Auburn received the opening kickoff to start the game. The Georgia crowd was wild and loud, eager to do its part in stopping the Tigers. Yet slowly but surely, Auburn drove down the field for a touchdown, taking four minutes off the clock and, briefly, the energy of all those donning red and black.
But in that short moment of silence, those most famous of words came drifting down and across the field. They were so quiet that perhaps only the Bulldog defense could hear them. Hunker it down one more time. And another time after that. Until the clock strikes zero.
That was the story of tonight's game. And senior Amarlo Herrera was the main character.
"Oh yeah, he led us," freshman outside linebacker Lorenzo Carter said. "When you look at Amarlo, you see a defensive player that you want to emulate when you grow up. You want to be like him."
Herrera, an inside linebacker, recorded a team-high 12 tackles, including two solo stops and a tackle for loss. He also added an interception. In what was arguably its finest defensive performance in years, Herrera was Georgia's leader.
After Auburn's opening drive, the Tigers never found the end zone again. Seven points was all they could manage against the Bulldogs, the least amount of points they've scored in the Gus Malzahn era.
But Herrera admits that nothing special changed between Georgia's first defensive attack and the next nine.
"We just kept playing ball. We just kept playing," he said. In other words, the Bulldogs hunkered it down.
Early in the fourth quarter, Auburn had the ball and was fighting to narrow the 27-7 Georgia lead. They were inside the red zone, threatening to score.
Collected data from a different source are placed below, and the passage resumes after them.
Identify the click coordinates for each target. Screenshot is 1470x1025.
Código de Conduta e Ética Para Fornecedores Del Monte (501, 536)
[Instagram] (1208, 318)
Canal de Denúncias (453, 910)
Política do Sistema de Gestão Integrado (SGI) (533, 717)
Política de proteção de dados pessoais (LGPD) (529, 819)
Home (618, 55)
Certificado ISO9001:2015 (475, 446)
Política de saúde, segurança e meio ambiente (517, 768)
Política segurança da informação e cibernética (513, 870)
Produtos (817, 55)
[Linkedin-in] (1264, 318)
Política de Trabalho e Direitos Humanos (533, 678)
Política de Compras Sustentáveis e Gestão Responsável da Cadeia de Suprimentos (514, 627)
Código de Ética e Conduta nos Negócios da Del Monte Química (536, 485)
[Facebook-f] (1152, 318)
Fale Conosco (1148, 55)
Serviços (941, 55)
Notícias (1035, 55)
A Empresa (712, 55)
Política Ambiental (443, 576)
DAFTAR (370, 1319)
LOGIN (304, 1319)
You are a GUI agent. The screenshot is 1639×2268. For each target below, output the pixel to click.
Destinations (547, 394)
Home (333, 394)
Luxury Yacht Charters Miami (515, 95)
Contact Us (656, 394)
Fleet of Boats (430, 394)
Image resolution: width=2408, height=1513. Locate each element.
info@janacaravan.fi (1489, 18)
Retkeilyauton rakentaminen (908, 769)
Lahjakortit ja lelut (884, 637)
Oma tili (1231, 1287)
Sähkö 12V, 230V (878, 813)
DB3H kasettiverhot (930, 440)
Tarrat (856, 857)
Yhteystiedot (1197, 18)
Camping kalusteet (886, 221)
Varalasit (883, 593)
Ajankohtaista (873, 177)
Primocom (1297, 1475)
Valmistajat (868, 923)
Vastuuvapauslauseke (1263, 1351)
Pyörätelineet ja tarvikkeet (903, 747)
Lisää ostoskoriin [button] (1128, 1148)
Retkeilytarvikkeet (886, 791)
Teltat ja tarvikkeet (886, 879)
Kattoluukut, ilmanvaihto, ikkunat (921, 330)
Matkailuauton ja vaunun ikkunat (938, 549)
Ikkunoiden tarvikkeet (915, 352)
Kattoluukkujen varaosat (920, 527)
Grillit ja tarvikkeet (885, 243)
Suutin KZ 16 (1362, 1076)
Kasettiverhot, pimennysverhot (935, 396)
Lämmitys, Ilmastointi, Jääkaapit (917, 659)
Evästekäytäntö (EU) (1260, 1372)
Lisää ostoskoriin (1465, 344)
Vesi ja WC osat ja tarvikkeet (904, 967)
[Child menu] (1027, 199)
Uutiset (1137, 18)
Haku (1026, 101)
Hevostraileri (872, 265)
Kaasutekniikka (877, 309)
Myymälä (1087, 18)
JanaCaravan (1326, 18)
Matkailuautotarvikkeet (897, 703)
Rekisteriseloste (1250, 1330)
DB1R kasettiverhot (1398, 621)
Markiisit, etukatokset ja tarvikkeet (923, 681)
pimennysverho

On fourth-and-13, Auburn's Nick Marshall looked to the end zone for an open receiver. Instead, the ball found its way into Herrera's arms on the 2-yard-line. Georgia football. The Bulldogs capitalized on the interception, driving 98 yards for another touchdown and a decisive 34-7 victory.
"It's big," Herrera said. "It's an SEC game. It put us back in the race to get in the SEC championship. It meant a lot. We stopped a great offensive team, so it always means a lot when you can do that."
Though Herrera had much to do with Saturday's win, he didn't want the conversation to be about him. There are 11 men on defense, and he's proud to be counted among them.
"We played with confidence the whole time, we hustled back to the ball, beat them to the ball and gang tackled them," Herrera said. "Tackles are tackles. We played good defense."
He was not thinking about his stats. He was thinking about his team. He was thinking about hunkering it down one more time.
Or in Herrera's words: "I was just thinking football."